Geçmiş yıllarda elde edilen başarıların bakanlığın çalışmalarında büyük bir gelişmeyi temsil ettiğini dile getiren Biyari sözlerine şöyle devam etti:

“Bakanlık şuan net planlar üzerinde çalışıyor. Her şey, tasarım yolculuğunun Veliaht Prens ve Başbakan Prens Muhammed bin Salman bin Abdülaziz tarafından denetlendiği entegre bir geliştirme programıyla başladı. Planlama aşaması 2015'ten 2018'e kadar üç yıl sürdü. 2018'in başında, Savunma Bakanlığında kalkınma programını uygulama yolculuğu, bu yöndeki belgeyi onaylayan bir kraliyet emrinin yayınlanmasıyla başladı.”

Bakanlığın Stratejik İşler Dairesi, kısa, orta ve uzun vadeli planlarla politika ve stratejiler geliştirmeye çalışıyor. Bakanlığın Temeyyüz Hizmetleri Dairesi ise bakanlığın ve silahlı kuvvetlerin tüm sektörlerindeki idari, teknik, mali ve teknik hizmetlerin merkezileştirilmesini destekliyor. Biyari’nin aktardığına göre Bakanlığın Tedarik ve Silahlanma Dairesi, ihale konusuyla ilgili her türlü hususa odaklanıyor.

Fotoğraf Altı: Biyari, World Defense Show 2024’e katıldı. (Suudi Savunma Bakanlığı)
Biyari, World Defense Show 2024’e katıldı. (Suudi Savunma Bakanlığı)

Biyari, Genelkurmay Başkanlığı'nın yeniden yapılandırılması ve müşterek kuvvetlerin oluşturulması ardından Suudi Savunma Bakanlığının kara, deniz, hava savunma kuvvetlerini kapsayan çeşitli kuvvetleri yeniden yapılandırma aşamasına başladığını söyledi.

Bakanlığın kurduğu kurumların özelliklerini anlatan Biyari açıklamasını şöyle sürdürdü:

“Üç kurum 19 kamu dairesini içeriyor. Çoğu tamamen yeniden oluşturuldu. Artık tüm sektörler büyük bir entegrasyonla, güçler ayrılığı ve sektörler arası dengeyle faaliyet göstermekte. Bu da Bakanlığın organizasyon yapısını yönetişim ve karar alma açısından benzersiz kılıyor. Bakanlık, 37 uzman işlevsel konseye ek olarak, Savunma Bakanı Prens Halid bin Selman bin Abdülaziz başkanlığındaki bir Savunma Konseyi ve beş ana uzman konsey dahil olmak üzere çok sayıda konsey aracılığıyla çalışıyor.”

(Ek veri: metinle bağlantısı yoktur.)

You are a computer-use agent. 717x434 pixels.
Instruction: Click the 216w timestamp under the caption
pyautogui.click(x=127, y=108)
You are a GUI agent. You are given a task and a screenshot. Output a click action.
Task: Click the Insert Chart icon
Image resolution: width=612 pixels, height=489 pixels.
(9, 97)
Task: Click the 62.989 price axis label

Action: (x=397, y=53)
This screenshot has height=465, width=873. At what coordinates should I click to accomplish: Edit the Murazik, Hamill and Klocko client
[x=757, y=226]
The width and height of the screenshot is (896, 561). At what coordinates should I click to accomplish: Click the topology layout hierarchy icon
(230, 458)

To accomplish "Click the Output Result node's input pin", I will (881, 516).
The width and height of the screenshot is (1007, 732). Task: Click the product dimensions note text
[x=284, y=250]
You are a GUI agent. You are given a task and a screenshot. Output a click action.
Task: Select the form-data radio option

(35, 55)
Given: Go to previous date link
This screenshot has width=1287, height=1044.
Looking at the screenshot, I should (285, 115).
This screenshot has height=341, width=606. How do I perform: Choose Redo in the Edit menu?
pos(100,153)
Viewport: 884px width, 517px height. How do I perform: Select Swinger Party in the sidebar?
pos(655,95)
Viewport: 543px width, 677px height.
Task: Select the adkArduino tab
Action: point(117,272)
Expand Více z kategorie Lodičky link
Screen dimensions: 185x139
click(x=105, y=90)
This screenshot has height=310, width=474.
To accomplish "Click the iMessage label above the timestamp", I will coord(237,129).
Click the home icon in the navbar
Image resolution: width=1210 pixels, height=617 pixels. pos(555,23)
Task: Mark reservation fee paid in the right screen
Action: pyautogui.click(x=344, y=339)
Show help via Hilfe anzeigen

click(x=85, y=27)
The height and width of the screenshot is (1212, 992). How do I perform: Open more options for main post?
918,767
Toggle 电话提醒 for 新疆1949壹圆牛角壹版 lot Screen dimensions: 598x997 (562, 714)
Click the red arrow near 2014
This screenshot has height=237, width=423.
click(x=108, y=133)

Bu konseylerin, Savunma Bakanı'na sunmadan önce uygun gördükleri kararı almaya çalıştıklarını belirten Biyari, bu hususun karar alma süreçlerini daha etkin hale getirdiğini ifade etti. Bakanlıktaki çalışmaların tamamen kurumsal hale gelmesi nedeniyle bu adımların komite kavramını ortadan kaldırdığına inandığını da sözlerine ekledi.

Askeri endüstrilerin yerelleştirilmesi

Bakanlığın geliştirme programının başlatılması ve etkinleştirilmesiyle, askeri sanayilerin yerelleştirilmesi alanıyla ilgili paralel çalışmalar oluşturuldu. Askeri Endüstriler Genel Otoritesi, Savunma Geliştirme Genel Otoritesi ve Suudi Arabistan Askeri Endüstrileri Şirketi (SAMI), askeri endüstrileri geliştirmek, askeri sözleşmelerin ekonomik etkisini üst düzeye çıkarırken askeri hazırlığı artırmak ve Suudi ordusunun ve güvenlik güçlerinin ortak satın alma gücünden yararlanmak amacıyla kuruldu.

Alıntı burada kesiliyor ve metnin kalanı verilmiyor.